◆ RECORDS FOR PROCESSING
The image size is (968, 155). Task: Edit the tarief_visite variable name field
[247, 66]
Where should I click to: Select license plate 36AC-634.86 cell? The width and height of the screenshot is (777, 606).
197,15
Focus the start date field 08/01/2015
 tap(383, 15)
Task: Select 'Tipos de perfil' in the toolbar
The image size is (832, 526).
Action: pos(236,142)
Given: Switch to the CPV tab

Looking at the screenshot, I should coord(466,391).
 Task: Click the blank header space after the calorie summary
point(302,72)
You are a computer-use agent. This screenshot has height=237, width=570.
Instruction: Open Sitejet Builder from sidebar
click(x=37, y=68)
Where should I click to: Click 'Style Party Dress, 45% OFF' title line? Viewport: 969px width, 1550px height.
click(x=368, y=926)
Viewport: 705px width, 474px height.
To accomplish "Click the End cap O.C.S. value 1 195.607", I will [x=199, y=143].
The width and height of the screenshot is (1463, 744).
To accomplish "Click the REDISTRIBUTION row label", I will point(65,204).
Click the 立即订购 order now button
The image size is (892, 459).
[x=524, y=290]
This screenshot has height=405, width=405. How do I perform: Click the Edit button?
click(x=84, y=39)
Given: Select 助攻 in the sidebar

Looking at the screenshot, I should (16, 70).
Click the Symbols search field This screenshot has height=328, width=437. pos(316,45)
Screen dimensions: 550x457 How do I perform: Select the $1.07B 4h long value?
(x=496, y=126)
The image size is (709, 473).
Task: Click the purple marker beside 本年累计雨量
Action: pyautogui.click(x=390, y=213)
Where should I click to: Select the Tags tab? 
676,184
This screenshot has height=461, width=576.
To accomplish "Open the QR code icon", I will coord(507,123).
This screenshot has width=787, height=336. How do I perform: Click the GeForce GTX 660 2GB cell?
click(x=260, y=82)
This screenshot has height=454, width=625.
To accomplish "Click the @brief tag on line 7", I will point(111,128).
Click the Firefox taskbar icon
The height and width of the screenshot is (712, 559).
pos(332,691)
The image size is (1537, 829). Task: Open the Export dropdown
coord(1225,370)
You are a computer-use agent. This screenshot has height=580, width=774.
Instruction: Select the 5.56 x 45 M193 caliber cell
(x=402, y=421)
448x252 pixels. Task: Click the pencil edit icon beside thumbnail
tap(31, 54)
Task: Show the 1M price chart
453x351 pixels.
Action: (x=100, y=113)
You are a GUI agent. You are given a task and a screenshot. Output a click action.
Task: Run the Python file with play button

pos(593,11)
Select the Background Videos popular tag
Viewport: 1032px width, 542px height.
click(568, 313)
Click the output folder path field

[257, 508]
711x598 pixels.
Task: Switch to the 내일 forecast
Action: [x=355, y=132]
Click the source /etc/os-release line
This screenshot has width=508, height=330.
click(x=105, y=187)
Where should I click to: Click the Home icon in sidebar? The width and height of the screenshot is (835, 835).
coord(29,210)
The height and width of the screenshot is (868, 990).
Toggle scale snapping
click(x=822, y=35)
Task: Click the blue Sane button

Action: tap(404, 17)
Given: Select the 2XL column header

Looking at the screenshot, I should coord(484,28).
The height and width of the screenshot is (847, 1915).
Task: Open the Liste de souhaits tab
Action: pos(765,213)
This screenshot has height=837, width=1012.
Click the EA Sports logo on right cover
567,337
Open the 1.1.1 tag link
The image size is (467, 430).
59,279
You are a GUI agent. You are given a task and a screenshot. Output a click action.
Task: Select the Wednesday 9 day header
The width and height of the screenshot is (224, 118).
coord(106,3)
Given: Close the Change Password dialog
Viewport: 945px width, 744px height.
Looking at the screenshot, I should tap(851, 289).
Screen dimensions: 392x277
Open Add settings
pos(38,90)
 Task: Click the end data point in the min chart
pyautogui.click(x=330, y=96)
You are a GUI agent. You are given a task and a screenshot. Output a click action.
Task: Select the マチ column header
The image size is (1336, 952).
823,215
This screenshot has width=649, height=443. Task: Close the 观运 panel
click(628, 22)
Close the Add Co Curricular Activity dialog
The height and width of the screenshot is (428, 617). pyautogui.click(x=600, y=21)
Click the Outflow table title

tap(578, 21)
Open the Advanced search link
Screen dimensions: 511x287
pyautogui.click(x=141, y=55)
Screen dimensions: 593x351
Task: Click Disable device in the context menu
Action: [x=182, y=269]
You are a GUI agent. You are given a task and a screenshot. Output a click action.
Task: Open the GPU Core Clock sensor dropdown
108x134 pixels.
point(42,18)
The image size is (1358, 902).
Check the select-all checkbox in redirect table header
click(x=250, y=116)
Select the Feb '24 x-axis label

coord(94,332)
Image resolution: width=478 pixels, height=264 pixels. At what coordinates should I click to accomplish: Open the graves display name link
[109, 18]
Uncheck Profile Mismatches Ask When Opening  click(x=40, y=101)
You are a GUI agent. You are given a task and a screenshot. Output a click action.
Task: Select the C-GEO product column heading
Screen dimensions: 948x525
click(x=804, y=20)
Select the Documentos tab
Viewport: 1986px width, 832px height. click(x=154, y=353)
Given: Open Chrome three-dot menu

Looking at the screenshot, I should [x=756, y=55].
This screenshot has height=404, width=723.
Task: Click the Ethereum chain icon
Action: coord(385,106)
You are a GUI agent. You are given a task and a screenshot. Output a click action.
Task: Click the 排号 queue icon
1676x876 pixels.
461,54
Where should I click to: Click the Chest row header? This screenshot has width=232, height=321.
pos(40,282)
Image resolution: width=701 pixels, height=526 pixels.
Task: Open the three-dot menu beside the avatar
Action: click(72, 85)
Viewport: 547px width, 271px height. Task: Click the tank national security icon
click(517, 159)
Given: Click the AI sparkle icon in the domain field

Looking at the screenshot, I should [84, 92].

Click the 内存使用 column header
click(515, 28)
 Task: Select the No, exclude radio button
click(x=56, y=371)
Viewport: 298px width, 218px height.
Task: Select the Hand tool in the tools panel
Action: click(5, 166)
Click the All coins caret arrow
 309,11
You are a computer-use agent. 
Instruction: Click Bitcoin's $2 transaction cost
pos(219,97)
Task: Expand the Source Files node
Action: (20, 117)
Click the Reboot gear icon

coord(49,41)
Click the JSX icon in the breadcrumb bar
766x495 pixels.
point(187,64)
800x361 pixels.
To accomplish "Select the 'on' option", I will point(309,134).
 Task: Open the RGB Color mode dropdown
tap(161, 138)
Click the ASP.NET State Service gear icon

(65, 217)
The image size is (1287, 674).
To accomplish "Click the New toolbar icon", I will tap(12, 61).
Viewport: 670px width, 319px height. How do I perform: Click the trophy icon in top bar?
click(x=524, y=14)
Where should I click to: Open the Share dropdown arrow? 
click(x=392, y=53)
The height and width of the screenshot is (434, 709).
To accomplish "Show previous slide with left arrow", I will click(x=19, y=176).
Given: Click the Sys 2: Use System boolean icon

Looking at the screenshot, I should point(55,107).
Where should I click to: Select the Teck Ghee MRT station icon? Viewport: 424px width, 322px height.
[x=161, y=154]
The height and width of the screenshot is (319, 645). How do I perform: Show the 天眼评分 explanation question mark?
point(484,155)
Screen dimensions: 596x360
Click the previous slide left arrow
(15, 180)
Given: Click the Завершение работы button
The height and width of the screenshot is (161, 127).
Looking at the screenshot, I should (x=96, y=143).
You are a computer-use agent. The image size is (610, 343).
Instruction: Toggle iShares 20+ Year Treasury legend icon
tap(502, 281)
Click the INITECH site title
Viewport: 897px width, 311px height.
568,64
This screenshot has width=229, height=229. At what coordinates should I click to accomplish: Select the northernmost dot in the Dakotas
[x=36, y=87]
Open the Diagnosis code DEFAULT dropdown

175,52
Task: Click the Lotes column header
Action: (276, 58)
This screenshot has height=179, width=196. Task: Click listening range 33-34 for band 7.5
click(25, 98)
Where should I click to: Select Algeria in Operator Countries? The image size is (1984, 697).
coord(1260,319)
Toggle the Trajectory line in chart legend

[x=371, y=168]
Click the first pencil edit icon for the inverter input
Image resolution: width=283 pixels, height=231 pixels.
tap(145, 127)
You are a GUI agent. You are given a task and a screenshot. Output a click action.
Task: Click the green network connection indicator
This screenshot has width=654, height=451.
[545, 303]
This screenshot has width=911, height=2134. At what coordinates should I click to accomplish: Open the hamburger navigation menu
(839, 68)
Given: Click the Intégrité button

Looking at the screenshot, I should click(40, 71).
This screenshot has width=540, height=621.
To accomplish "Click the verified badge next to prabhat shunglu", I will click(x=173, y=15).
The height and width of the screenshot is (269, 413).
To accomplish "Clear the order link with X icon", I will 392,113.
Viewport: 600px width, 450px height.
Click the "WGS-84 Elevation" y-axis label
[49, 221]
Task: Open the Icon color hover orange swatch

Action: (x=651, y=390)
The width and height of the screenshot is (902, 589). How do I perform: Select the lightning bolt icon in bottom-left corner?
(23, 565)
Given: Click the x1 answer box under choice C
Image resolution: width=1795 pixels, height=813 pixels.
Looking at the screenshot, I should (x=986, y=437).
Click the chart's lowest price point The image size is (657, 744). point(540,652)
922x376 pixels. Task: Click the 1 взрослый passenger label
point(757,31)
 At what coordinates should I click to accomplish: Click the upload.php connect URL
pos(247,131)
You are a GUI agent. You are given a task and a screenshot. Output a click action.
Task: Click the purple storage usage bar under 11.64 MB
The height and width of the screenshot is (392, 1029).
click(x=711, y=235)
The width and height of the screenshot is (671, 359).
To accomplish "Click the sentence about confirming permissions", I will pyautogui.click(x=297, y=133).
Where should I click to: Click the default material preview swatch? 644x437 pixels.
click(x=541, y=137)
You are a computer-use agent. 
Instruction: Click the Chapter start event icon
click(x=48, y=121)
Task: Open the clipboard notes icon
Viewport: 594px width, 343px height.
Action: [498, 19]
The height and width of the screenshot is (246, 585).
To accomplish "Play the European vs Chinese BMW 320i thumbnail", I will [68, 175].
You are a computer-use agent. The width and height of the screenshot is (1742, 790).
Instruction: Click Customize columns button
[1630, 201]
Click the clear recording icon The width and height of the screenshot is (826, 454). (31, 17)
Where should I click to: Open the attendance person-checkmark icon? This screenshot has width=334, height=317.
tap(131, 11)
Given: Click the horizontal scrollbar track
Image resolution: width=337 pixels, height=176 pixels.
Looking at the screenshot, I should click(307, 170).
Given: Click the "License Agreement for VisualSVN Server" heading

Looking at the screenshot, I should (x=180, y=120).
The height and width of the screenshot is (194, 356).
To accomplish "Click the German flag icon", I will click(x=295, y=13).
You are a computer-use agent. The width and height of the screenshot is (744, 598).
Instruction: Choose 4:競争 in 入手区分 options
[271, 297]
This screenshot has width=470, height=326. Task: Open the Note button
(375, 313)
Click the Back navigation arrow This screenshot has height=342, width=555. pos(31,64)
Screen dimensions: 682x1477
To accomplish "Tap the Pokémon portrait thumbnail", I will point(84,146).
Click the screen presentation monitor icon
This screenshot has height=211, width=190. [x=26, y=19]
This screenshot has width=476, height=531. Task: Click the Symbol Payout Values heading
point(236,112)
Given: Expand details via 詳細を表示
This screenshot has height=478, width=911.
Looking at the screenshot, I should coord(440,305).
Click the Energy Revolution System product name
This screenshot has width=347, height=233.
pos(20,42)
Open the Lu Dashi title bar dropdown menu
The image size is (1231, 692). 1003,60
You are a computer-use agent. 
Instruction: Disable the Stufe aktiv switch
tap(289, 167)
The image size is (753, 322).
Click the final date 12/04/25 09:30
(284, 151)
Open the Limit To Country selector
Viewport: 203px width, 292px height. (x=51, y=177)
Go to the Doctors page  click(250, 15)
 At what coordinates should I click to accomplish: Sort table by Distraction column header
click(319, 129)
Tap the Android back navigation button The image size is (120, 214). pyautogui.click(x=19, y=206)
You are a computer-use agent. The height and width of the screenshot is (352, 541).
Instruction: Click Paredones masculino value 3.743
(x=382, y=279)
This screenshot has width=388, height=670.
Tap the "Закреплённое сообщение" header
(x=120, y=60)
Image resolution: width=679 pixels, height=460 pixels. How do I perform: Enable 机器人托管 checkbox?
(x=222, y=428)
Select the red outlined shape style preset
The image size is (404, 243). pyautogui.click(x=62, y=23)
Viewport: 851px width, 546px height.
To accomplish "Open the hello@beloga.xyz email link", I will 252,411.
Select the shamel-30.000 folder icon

◆ DIRECTIONS
Please, from the entries above, set down exactly the lines from the one containing "800x361 pixels." through the one containing "You are a computer-use agent. The image", and only those.

◆ EXPECTED OUTPUT
800x361 pixels.
To accomplish "Select the 'on' option", I will point(309,134).
 Task: Open the RGB Color mode dropdown
tap(161, 138)
Click the ASP.NET State Service gear icon

(65, 217)
The image size is (1287, 674).
To accomplish "Click the New toolbar icon", I will tap(12, 61).
Viewport: 670px width, 319px height. How do I perform: Click the trophy icon in top bar?
click(x=524, y=14)
Where should I click to: Open the Share dropdown arrow? 
click(x=392, y=53)
The height and width of the screenshot is (434, 709).
To accomplish "Show previous slide with left arrow", I will click(x=19, y=176).
Given: Click the Sys 2: Use System boolean icon

Looking at the screenshot, I should point(55,107).
Where should I click to: Select the Teck Ghee MRT station icon? Viewport: 424px width, 322px height.
[x=161, y=154]
The height and width of the screenshot is (319, 645). How do I perform: Show the 天眼评分 explanation question mark?
point(484,155)
Screen dimensions: 596x360
Click the previous slide left arrow
(15, 180)
Given: Click the Завершение работы button
The height and width of the screenshot is (161, 127).
Looking at the screenshot, I should (x=96, y=143).
You are a computer-use agent. The image size is (610, 343).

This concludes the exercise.